§ **Data section**
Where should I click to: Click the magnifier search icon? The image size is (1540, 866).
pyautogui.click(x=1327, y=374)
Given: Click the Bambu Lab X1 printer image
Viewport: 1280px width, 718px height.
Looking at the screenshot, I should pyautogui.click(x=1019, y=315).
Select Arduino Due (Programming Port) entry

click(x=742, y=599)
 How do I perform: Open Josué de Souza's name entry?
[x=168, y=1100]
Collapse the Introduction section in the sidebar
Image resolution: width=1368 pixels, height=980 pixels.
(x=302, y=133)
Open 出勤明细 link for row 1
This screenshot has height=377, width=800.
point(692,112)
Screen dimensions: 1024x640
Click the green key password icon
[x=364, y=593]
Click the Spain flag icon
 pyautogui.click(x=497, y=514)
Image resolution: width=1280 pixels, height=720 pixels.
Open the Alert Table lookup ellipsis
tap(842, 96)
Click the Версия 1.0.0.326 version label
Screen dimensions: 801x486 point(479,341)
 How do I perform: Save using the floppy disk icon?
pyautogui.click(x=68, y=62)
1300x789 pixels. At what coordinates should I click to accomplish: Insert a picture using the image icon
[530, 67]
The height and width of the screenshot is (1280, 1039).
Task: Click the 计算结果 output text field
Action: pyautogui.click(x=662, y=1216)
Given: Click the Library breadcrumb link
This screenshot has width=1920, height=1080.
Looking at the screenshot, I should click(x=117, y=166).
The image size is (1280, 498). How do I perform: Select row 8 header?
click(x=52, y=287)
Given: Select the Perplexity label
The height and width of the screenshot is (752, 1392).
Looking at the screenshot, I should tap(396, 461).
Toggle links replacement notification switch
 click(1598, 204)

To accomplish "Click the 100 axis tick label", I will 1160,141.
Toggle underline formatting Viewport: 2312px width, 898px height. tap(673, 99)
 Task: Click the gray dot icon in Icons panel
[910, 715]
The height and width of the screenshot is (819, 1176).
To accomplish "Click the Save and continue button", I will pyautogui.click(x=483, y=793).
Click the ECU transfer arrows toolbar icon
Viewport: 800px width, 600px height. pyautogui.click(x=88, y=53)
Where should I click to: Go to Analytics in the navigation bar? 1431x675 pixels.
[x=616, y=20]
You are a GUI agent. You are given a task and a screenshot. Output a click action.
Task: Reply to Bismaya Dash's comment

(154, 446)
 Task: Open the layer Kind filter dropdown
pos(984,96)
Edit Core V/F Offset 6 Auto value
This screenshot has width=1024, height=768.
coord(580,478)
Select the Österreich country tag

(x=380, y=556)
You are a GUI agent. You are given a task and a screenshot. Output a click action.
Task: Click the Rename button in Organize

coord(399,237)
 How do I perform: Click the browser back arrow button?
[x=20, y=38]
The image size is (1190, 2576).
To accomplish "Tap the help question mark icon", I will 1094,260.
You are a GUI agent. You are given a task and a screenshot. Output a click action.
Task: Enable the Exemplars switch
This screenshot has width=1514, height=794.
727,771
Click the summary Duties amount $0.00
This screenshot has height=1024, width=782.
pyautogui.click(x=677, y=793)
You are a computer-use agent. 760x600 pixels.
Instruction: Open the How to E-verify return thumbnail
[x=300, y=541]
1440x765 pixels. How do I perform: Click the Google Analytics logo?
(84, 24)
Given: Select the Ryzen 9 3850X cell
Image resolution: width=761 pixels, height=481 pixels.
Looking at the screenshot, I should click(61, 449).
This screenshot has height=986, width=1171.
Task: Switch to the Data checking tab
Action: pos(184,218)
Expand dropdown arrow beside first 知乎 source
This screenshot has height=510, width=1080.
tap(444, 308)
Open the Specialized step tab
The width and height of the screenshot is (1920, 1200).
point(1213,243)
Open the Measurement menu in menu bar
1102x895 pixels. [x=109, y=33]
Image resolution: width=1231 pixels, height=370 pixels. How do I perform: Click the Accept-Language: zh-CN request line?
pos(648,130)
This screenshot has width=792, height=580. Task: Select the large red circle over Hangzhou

§ **What you need to do**
All of the data above should be set down again exactly.

§ **Expected answer**
Where should I click to: Click the magnifier search icon? The image size is (1540, 866).
pyautogui.click(x=1327, y=374)
Given: Click the Bambu Lab X1 printer image
Viewport: 1280px width, 718px height.
Looking at the screenshot, I should pyautogui.click(x=1019, y=315).
Select Arduino Due (Programming Port) entry

click(x=742, y=599)
 How do I perform: Open Josué de Souza's name entry?
[x=168, y=1100]
Collapse the Introduction section in the sidebar
Image resolution: width=1368 pixels, height=980 pixels.
(x=302, y=133)
Open 出勤明细 link for row 1
This screenshot has height=377, width=800.
point(692,112)
Screen dimensions: 1024x640
Click the green key password icon
[x=364, y=593]
Click the Spain flag icon
 pyautogui.click(x=497, y=514)
Image resolution: width=1280 pixels, height=720 pixels.
Open the Alert Table lookup ellipsis
tap(842, 96)
Click the Версия 1.0.0.326 version label
Screen dimensions: 801x486 point(479,341)
 How do I perform: Save using the floppy disk icon?
pyautogui.click(x=68, y=62)
1300x789 pixels. At what coordinates should I click to accomplish: Insert a picture using the image icon
[530, 67]
The height and width of the screenshot is (1280, 1039).
Task: Click the 计算结果 output text field
Action: pyautogui.click(x=662, y=1216)
Given: Click the Library breadcrumb link
This screenshot has width=1920, height=1080.
Looking at the screenshot, I should click(x=117, y=166).
The image size is (1280, 498). How do I perform: Select row 8 header?
click(x=52, y=287)
Given: Select the Perplexity label
The height and width of the screenshot is (752, 1392).
Looking at the screenshot, I should tap(396, 461).
Toggle links replacement notification switch
 click(1598, 204)

To accomplish "Click the 100 axis tick label", I will 1160,141.
Toggle underline formatting Viewport: 2312px width, 898px height. tap(673, 99)
 Task: Click the gray dot icon in Icons panel
[910, 715]
The height and width of the screenshot is (819, 1176).
To accomplish "Click the Save and continue button", I will pyautogui.click(x=483, y=793).
Click the ECU transfer arrows toolbar icon
Viewport: 800px width, 600px height. pyautogui.click(x=88, y=53)
Where should I click to: Go to Analytics in the navigation bar? 1431x675 pixels.
[x=616, y=20]
You are a GUI agent. You are given a task and a screenshot. Output a click action.
Task: Reply to Bismaya Dash's comment

(154, 446)
 Task: Open the layer Kind filter dropdown
pos(984,96)
Edit Core V/F Offset 6 Auto value
This screenshot has width=1024, height=768.
coord(580,478)
Select the Österreich country tag

(x=380, y=556)
You are a GUI agent. You are given a task and a screenshot. Output a click action.
Task: Click the Rename button in Organize

coord(399,237)
 How do I perform: Click the browser back arrow button?
[x=20, y=38]
The image size is (1190, 2576).
To accomplish "Tap the help question mark icon", I will 1094,260.
You are a GUI agent. You are given a task and a screenshot. Output a click action.
Task: Enable the Exemplars switch
This screenshot has width=1514, height=794.
727,771
Click the summary Duties amount $0.00
This screenshot has height=1024, width=782.
pyautogui.click(x=677, y=793)
You are a computer-use agent. 760x600 pixels.
Instruction: Open the How to E-verify return thumbnail
[x=300, y=541]
1440x765 pixels. How do I perform: Click the Google Analytics logo?
(84, 24)
Given: Select the Ryzen 9 3850X cell
Image resolution: width=761 pixels, height=481 pixels.
Looking at the screenshot, I should click(61, 449).
This screenshot has height=986, width=1171.
Task: Switch to the Data checking tab
Action: pos(184,218)
Expand dropdown arrow beside first 知乎 source
This screenshot has height=510, width=1080.
tap(444, 308)
Open the Specialized step tab
The width and height of the screenshot is (1920, 1200).
point(1213,243)
Open the Measurement menu in menu bar
1102x895 pixels. [x=109, y=33]
Image resolution: width=1231 pixels, height=370 pixels. How do I perform: Click the Accept-Language: zh-CN request line?
pos(648,130)
This screenshot has width=792, height=580. Task: Select the large red circle over Hangzhou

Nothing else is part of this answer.